This class will focus on challenging the notion of there being an ideal and normative writing craft method. It centers an anti-colonial worldbuilding approach to telling our stories, and why that approach is so important to the publishing industry today.
How can we, as writers and readers, explore the nuances of culture and the mores of tradition in non harmful ways. Students will be encouraged to think critically about the role of Westernized literary hegemony and power dynamics in literary spaces by examining different narrative conventions, plot constructs, and themes that exist around the world. The goal is to broaden our modern perception of writing craft, primarily in the sci-fi/fantasy genre, by deconstructing the colonial lens in literature and analyzing how modern writers use non-western inspirations as expressions of anticolonialism.
This class will help guide writers from the diaspora who are seeking to use fiction writing as a way of reclaiming culture and celebrating heritage. We will examine the issues of orientalism, neocolonialism, creative writing as imperialism as it pertains to fiction writing, and the reinvention tropes and genre (e.g Silkpunk and Afrofuturism) as a catharsis.
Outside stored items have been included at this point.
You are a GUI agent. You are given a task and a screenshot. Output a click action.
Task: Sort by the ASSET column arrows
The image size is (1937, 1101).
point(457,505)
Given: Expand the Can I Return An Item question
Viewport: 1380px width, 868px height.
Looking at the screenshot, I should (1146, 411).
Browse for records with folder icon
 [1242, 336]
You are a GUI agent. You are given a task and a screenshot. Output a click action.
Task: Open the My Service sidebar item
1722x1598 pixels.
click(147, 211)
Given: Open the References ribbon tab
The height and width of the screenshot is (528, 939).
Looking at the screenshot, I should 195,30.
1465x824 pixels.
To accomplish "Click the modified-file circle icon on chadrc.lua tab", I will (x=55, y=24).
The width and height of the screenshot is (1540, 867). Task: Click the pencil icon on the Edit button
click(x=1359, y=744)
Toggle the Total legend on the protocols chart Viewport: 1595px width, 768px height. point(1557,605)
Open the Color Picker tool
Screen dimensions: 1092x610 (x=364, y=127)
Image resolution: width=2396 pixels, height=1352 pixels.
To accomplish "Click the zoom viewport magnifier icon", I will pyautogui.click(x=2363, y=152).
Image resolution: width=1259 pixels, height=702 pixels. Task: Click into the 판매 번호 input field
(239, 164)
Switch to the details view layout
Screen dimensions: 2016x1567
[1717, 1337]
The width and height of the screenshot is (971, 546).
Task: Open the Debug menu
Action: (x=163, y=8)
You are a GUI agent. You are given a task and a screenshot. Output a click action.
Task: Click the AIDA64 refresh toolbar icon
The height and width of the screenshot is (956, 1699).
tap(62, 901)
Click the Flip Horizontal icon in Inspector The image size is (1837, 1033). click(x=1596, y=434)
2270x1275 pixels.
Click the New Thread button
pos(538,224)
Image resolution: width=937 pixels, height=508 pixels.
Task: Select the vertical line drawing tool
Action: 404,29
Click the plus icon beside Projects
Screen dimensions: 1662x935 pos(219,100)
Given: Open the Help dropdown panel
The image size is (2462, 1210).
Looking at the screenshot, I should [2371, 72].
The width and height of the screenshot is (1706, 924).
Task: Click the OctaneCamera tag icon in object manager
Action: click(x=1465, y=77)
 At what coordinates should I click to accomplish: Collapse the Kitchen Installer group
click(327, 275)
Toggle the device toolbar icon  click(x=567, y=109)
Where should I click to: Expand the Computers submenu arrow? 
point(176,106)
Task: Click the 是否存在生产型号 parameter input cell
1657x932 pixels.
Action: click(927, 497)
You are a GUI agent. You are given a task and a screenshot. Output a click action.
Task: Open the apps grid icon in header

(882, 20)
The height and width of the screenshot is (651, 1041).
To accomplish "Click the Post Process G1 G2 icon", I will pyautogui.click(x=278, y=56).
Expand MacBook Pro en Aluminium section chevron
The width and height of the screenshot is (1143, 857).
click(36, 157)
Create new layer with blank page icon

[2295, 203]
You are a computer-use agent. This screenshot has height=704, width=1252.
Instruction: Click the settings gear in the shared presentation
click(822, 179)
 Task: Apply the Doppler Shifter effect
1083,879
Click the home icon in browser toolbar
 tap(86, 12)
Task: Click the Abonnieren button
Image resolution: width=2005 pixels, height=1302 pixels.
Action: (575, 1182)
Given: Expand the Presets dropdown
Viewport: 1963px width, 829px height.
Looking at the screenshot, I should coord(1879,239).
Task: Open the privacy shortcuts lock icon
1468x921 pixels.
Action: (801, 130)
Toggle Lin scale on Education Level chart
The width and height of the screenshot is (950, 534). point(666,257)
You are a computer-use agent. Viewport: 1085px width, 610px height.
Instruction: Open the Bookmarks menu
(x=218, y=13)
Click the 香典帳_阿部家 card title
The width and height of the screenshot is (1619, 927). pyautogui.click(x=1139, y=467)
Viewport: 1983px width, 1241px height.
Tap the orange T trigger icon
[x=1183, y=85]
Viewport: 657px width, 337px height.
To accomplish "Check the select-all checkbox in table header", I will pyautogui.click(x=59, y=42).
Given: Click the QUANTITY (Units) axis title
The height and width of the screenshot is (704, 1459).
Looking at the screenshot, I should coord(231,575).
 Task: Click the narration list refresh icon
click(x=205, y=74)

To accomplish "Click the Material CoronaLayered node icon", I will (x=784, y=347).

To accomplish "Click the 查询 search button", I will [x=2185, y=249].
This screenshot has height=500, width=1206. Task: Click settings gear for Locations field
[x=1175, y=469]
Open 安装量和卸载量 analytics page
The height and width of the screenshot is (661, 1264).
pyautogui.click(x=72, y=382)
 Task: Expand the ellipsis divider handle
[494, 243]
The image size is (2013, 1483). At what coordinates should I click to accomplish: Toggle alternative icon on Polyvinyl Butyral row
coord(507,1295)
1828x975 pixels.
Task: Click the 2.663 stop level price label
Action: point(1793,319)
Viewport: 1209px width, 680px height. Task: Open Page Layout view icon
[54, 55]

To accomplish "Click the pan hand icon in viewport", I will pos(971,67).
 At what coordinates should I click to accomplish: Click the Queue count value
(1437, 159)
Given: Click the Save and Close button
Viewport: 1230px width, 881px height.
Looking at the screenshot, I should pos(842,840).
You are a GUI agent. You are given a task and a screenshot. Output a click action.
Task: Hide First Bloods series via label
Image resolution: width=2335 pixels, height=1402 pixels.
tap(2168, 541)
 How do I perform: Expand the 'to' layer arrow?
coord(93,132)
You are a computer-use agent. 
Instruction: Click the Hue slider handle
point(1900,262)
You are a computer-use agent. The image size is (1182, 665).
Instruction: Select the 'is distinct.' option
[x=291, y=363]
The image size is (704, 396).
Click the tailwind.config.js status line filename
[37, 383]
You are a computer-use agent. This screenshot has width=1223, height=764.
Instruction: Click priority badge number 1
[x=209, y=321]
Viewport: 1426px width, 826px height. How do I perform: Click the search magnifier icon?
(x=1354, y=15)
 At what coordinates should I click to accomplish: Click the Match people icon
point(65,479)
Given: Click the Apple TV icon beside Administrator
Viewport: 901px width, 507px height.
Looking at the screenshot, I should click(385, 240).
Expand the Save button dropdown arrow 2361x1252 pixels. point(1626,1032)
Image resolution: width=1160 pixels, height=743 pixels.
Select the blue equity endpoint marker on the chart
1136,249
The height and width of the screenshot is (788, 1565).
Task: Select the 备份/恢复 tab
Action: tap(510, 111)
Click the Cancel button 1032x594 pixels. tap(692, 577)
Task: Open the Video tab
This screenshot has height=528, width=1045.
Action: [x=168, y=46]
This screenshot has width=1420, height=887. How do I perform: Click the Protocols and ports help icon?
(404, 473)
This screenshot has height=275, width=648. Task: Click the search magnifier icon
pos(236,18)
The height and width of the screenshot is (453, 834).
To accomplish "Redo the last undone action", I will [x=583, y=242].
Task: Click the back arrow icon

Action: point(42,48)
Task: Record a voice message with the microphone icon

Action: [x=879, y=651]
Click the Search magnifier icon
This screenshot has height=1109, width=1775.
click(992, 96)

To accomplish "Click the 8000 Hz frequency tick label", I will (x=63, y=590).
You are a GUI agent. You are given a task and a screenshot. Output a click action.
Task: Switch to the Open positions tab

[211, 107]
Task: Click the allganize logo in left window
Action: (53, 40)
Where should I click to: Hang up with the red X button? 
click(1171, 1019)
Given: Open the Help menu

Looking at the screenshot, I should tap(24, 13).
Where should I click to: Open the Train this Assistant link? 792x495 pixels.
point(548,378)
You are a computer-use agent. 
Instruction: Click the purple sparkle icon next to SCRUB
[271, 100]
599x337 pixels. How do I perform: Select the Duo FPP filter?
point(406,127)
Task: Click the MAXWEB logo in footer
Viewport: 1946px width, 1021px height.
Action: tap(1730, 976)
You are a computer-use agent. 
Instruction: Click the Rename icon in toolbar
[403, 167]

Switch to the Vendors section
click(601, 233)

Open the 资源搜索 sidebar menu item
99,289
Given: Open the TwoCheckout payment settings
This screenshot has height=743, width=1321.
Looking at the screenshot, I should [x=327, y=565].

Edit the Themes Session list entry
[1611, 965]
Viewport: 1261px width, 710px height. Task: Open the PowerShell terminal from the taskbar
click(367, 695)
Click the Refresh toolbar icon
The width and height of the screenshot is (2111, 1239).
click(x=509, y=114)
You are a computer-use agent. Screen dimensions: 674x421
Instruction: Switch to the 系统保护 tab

The works of authors like Frantz Fanon, Rebecca Roanhorse, Ken Liu, and Matthew Salesses will be analyzed and students will leave class with a piece of writing that engages a non-western narrative structure. This class will be primarily lecture and discussion based, with time to generate in-class writing exercises and recommended reading material. The teaching artist will provide links and PDF's to students of supplemental reading material.